On October 12, 2007, the Department issued a Citation and Notice of Penalty to DM&IR arising out of the December 6, 2006 incident and subsequent inspection. Two citations related to wilfull failures to provide fall protection at the swing scaffold were cited and penalties were assessed at $35,000 each. Six citations related to serious failures to provide protective equipment and safety training were cited and a penalty assessed at $5,000 each. Two citations related to serious failures to provide protective equipment were assessed no penalty. [21]
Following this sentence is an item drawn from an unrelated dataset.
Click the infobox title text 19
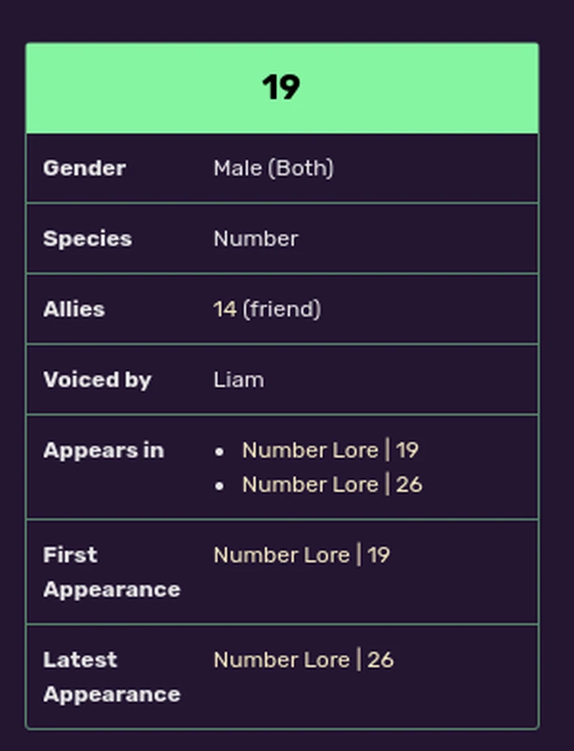Screen dimensions: 574x751 281,87
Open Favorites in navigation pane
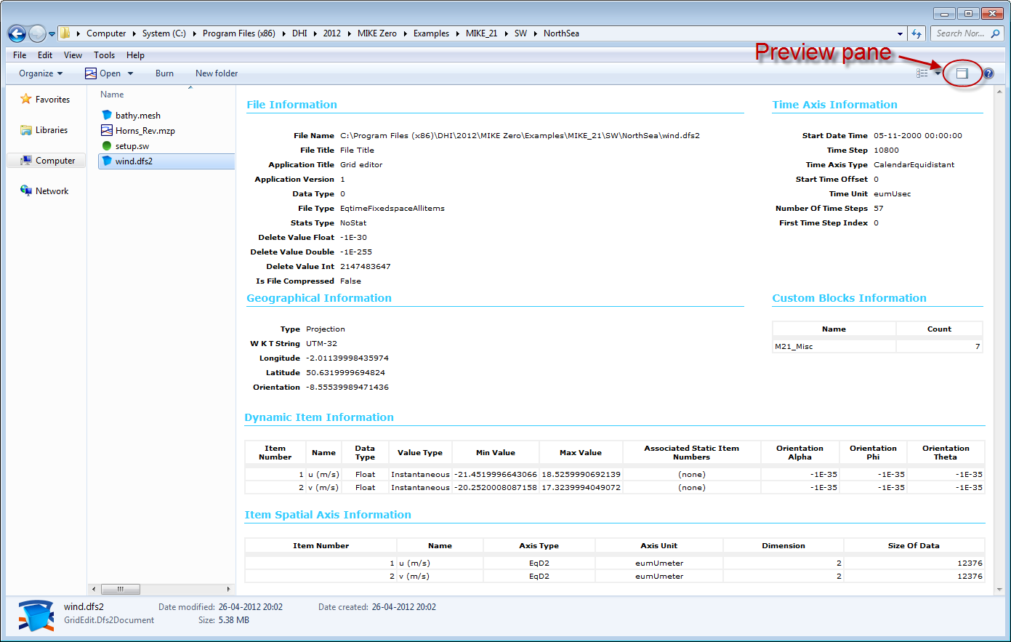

On December 5, 2008, the Department issued a Citation and Notice of Penalty to PMI arising out of the December 6, 2006 incident and subsequent inspection. Two citations related to serious failure to provide fall protection at the swing scaffold were cited and a penalties were assessed at $25,000 each. Two citations related to willful failures to provide protective equipment and safety training were cited and penalties were assessed at $7,000 each. Seven citations related to serious failures to provide protective equipment and safety training were cited and penalties were assessed at $1,000 each. Three citations related to serious failures to provide protective equipment and training were assessed no penalty. [22]
NIE filed its Notice of Contest to the Citation on July 12, 2007. In that document, NIE listed Derek Bostyancic as the individual who would act as the “Employer Representative.” Derek Bostyanic signed the Notice of Contest and gave his title as “P.M.”[23] Derek Bostyanic also identified his role with PMI as “project manager/superintendent.”[24]
The Department served NIE with a Summons and Complaint relating to the citations at issue in this case on October 9, 2007. Service was performed by U.S. Mail addressed to Derek Bostyancic, Northern Industrial Erectors d/b/a Plant Maintenance. NIE served an Answer to the Complaint on November 1, 2007, in which it denied the allegations regarding the relevant citations and asserted a number of affirmative defenses.[25] This contested case proceeding was initiated on April 10, 2009..
The parties subsequently filed cross motions for summary disposition, and presented written and oral argument on the motions. The Department has moved for partial summary disposition on the issue of whether NIE is responsible under OSHA as the employer of the workers at the Dock #2 project. NIE has moved for summary disposition contending it is not the employer as a matter of law, and that the matter should be dismissed for procedural defects in service of several pleadings.
Summary disposition is the administrative equivalent to summary judgment.[26] Summary judgment is appropriate when there is no genuine issue of material fact and a party is entitled to judgment as a matter of law.[27] A genuine issue is one that is not a sham or frivolous, and a material fact is one which will affect the outcome of the case.[28] The Office of Administrative Hearings has generally followed the summary judgment standards developed in judicial courts in considering motions for summary disposition regarding contested case matters.[29]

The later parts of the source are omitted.